En los primeros años de su gobierno, Lukashenko ordenó cambiar la bandera blanca y roja que surgió como símbolo de la independencia en 1991 por aquella que flameaba durante los tiempos de la República Socialista Soviética de Bielorrusia -verde y roja, aunque ahora sin la hoz y el martillo-, mientras les decía a sus más leales votantes, “hemos vuelto a la bandera del país por el cual ustedes lucharon. Les hemos devuelto a ustedes la memoria y el orgullo”. La capital se ve hoy como una enorme exposición de propaganda, con el edificio del Museo Bielorruso de la Gran Guerra Patriótica ocupando un lugar privilegiado en el centro de la ciudad.

Quizá por eso los bielorrusos de mayor edad son quienes más apoyan a Lukashenko. Esta gente, la mayoría agricultores o veteranos de guerra, ha creído en las autoridades por más de 70 años y no imagina que Lukashenko pueda mentirles. “El problema es que gran parte de la gente no es realmente consciente de que existen otras opciones porque pasaron del régimen soviético al de Lukashenko y piensan que ésta es la manera en la que debe ser”, dice Alex Kudrytski, periodista del diario independiente Nasa Niva (Nuestro Campo).

Pero lo que también hace retraer a los bielorrusos es el miedo a la pobreza. En ciertos lugares de la ex Unión Soviética se han producido reformas económicas radicales por las que hoy se están sufriendo condiciones de pobreza jamás vividas anteriormente. En Belarús, Lukashenko se ha encargado de reforzar la agricultura en las granjas controladas por el Estado; si bien existe la pobreza, las pensiones mínimas no bajan de 30 dólares por mes, mientras que en ciertos lugares de la Federación Rusa no superan los 10 dólares. Y en Georgia -gran beneficiado por la ayuda económica proveniente de los Estados Unidos-, las pensiones no llegan a los 7 dólares. “[Lukashenko] quiere ser amado. Quiere ser algo semejante a Stalin; no existe ninguna otra figura popular en Belarús, y si existe esa amenaza, se la hace desaparecer”, asegura Kudrytski.

■ **TAREAS**:
(1) Indica si cada afirmación concuerda con el fragmento sobre Lukashenko. Responde sí o no y cita las palabras del fragmento que lo deciden. (a) En Belarús, las pensiones mínimas no bajan de 30 dólares al mes. (b) La bandera que impuso Lukashenko conservaba la hoz y el martillo. (c) Alex Kudrytski es periodista de un diario estatal.
(2) Prosigue el fragmento sobre Lukashenko a partir de su última oración.
Las filas que vienen a continuación proceden de otra fuente.

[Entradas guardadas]
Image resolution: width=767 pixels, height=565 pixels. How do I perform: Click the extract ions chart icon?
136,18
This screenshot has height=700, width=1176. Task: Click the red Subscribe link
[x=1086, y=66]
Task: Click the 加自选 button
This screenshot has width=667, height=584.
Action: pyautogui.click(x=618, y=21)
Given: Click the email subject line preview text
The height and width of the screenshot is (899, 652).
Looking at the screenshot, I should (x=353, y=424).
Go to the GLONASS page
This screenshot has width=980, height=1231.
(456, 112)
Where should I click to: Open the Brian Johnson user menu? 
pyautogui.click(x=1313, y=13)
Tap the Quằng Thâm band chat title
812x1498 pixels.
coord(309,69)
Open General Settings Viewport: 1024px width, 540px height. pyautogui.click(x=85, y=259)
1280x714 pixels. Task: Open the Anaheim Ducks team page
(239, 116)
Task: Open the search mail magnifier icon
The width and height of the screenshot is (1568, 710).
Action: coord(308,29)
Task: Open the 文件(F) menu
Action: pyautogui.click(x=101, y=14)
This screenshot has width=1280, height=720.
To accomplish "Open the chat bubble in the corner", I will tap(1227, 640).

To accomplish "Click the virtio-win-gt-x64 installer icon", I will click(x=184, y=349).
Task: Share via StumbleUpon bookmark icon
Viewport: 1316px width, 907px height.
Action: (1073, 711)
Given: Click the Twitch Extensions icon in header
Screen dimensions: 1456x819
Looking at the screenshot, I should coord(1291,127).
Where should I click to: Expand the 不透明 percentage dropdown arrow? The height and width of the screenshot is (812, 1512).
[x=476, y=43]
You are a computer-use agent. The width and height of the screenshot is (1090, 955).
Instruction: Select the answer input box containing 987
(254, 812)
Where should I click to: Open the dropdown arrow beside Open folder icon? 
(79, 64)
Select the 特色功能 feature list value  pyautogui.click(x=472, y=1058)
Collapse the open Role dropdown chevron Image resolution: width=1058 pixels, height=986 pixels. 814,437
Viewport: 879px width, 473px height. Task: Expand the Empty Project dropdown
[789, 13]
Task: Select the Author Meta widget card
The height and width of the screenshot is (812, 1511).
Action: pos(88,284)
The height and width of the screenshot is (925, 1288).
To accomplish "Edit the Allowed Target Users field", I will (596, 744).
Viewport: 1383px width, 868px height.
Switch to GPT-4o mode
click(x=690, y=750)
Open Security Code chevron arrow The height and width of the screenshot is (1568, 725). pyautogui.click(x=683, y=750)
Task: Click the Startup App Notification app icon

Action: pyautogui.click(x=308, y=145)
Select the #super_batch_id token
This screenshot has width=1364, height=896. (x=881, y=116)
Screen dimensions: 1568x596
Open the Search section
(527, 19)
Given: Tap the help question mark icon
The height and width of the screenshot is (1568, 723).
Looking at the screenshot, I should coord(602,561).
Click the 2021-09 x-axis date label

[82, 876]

■ **LISTA DE RESPUESTAS**:
(1)
(a) Sí: «las pensiones mínimas no bajan de 30 dólares por mes».
(b) No: «verde y roja, aunque ahora sin la hoz y el martillo».
(c) No: «periodista del diario independiente Nasa Niva».

(2)
El terror a un conflicto paraliza a los bielorrusos. Desde su independencia del bloque soviético en 1991, los bielorrusos siempre han tenido paz, mientras que en otras partes de la ex URSS, como Georgia, Azerbaiján, Chechenia, Osetia y Crimea han tenido lugar conflictos. Hay números que nunca van a desaparecer de la memoria colectiva, como los 2,5 millones de muertos que dejó la Segunda Guerra Mundial. El país fue también el que más sufrió, en 1986, con la explosión del reactor nuclear de Chernobyl, a sólo 16 kilómetros de Belarús.

Lukashenko orquestó en los últimos meses una disputa con Polonia al perseguir y arrestar a miembros de la Unión de Polacos (UdeP) -una minoría étnica de 400.000 polacos viven en territorio bielorruso-, acusándolos de elegir a su nuevo líder ilegalmente y de tener reuniones no autorizadas con autoridades extranjeras. Hace muy poco, el gobierno de Belarús ha prohibido terminantemente la ayuda proveniente del exterior -en especial de Polonia, aliada de Estados Unidos- que tenga como objetivo algún tipo de actividad política.

Maxin, oficial de artillería en el pueblo de Dzyarzhynsk, donde los pocos jóvenes que se ven llevan uniforme, comenta sobre a la actual disputa entre Belarús y Polonia: “La gente ha sufrido bastante durante la Segunda Guerra como para entrar en otro conflicto sin sentido”.

La UdeP bajo nuevo control sería un foco opositor a su gobierno y podría llegar a ser un transmisor de fondos externos para una potencial revolución. El ataque a la UdeP es visto como una manera de agudizar la retórica antioccidental, de satisfacer a Rusia y de testear a la UE.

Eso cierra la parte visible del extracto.